China Seminar: The Digital Geographies of Secrecy
- Wednesday 30 November 2022
- China Seminar
2311 BD Leiden
The Digital Geographies of Secrecy: Contentious politics and digital images in contemporary China
This talk examines the role of secrecy in contemporary China, focusing on the role of secrecy in contentious politics, and highlighting emerging digital geographies of secrecy. The talk starts by outlining different typologies of secrecy that can be identified as influencing contentious politics in contemporary China. The talk then discusses the relationship between secrecy and governance in China, with a particular emphasis on systems of surveillance and their relationship to secrecy.
Following this, the talk examines three case studies where secrecy played an important role:
- anti-eviction activism in Beijing;
- video protests related to Covid-19 lockdowns in Shanghai; poster sharing after the Sitong Bridge incident. Through these case studies, the talk highlights how territory, mobility;
- materiality play an important role in the digital geographies of secrecy produced through contentious political movements in contemporary China.
The talk ends by considering the role of secrecy contemporary digital societies, with a particular emphasis on how eroding regimes of privacy make secrecy increasingly important.

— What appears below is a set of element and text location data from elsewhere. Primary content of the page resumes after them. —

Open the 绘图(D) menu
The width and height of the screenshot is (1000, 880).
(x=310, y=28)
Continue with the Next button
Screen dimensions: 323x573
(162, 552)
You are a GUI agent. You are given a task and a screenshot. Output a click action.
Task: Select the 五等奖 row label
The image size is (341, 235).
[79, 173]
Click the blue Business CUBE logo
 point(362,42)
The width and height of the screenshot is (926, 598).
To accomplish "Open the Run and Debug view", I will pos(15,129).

Carwyn Morris is a University Lecturer in China Studies. His research examines the spatialization of digital relations, including digital displacement, digital territorialization projects, digital mobilities, and internet celebrity (wanghong) urbanisms. He explores how contentious politics, migration, mobility, food, governance, territory, and wanghong are hybrid phenomena that take place across 'digital' and 'physical' spaces. His work has appeared in Transactions of the Institute of British Geographers, Mobility, Made in China, and The China Quarterly.